In short, this story scares me.

So I have been there with the hospital bills, and what you must, must, must do is: call them. Say: “I cannot pay this.” They will put you on some kind of payment plan or cut your bill or something. But once it goes to collections or they take it to the court, it gets a lot harder to do this. (But still possible! Pick up the phone today etc.) (Well, except hold please if they’re already in collections, I’m going to check what you should do if a collections agency is after you, brb).

@moreteawesley
I obsessively check my Mint account after reading these kinds of stories. Sometimes it’s calming (as in Yes, everything is OK, the debtors haven’t gutted my IRA yet) other times it makes me freak out a bit more. Then I make a $5 student loan payment, because like, compound interest.

sockhop (#546)

@moreteawesley I am in your exact situation; the original article was the most stressful thing I have read in a while. Absolutely terrifying.

Mike Dang (#2)

@moreteawesley Your comment reminds me of this story from today, and I am sorry, but it looks like they’re doing something about it.

moreteawesley (#545)

@Logan Sachon: I know I should do this! I have no idea if they’re in collections or what. Honestly, I do that terrible thing where you ignore mail that scares you. Responsibility! I am the worst.

@Username: I obsessively check Mint all the time even though all it ever does is show me that I am worth like -$46,000. The only asset I have is my car and it’s still outside of my house, so, I guess that’s okay.

@sockhop: I’m sorry!

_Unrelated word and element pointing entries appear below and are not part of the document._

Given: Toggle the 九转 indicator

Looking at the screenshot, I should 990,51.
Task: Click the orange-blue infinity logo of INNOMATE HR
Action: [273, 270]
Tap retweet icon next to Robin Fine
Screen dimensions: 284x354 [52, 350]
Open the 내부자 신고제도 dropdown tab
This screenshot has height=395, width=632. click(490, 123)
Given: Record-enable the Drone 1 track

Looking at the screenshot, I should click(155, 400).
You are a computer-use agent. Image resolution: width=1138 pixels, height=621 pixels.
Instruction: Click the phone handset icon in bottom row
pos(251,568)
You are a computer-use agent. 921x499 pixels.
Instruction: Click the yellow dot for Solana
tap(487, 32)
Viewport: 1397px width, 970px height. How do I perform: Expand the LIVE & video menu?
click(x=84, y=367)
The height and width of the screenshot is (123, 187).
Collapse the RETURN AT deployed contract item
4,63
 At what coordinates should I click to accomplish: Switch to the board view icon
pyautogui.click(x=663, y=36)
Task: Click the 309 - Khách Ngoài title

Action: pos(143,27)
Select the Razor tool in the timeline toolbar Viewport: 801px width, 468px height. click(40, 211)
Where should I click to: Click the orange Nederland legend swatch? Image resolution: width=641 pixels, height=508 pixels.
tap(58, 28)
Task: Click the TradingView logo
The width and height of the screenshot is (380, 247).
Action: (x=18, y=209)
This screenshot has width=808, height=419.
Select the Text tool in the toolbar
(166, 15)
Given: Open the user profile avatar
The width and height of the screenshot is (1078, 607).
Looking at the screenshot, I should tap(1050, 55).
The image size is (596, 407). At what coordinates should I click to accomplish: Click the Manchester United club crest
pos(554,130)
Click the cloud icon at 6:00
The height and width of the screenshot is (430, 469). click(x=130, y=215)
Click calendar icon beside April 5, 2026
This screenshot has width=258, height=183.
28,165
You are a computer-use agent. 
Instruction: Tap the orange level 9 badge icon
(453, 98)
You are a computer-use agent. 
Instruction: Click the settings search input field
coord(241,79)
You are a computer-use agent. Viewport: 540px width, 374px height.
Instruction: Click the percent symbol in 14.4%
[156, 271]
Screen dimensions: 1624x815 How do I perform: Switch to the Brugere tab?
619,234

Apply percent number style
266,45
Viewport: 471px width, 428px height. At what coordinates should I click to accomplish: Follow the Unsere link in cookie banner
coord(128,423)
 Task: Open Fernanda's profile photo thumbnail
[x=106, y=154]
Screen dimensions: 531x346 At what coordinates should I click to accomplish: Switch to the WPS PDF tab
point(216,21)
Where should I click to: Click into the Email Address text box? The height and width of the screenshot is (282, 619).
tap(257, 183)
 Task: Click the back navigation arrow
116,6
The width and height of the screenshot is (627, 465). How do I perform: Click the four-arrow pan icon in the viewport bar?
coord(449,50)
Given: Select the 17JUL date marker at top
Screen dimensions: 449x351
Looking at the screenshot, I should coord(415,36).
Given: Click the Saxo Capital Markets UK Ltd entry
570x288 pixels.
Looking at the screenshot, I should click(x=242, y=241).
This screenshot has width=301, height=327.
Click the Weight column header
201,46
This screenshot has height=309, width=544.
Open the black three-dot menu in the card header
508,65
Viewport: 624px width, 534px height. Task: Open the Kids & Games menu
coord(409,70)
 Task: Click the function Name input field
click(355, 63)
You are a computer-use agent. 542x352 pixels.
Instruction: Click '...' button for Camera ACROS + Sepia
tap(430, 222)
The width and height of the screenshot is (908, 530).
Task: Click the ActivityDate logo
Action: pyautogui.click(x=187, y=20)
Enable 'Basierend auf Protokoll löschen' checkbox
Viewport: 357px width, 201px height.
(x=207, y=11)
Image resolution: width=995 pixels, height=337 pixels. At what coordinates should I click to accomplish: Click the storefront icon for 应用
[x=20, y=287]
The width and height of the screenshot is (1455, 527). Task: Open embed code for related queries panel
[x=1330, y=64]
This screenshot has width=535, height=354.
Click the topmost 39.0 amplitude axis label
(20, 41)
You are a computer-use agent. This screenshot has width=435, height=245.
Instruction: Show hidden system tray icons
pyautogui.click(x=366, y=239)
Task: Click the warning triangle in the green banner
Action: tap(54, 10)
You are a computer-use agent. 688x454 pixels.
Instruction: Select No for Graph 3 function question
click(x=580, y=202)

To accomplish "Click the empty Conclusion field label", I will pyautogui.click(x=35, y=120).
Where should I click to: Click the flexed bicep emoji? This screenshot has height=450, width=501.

It is the worst. Even worse (than the worst) because it totally wouldn’t even be an issue if we lived in a place that had any kind of sensible healthcare system, but THAT’S a whole other conversation.

@Mike Dang: ACK. Jesus, that is awful. Thankfully no one made me pay them before they let me into the hospital, and also thankfully I do have insurance now so it shouldn’t happen again. But

So, are you saying that if we don’t pay our bills we go to puppy jail? Because I think I could handle that.

fonduewho (#617)

I work at a collections law firm. Sometimes you have to talk to a couple of people before you get someone nice [or just doesn't care] enough to get to a payment arrangement you can afford.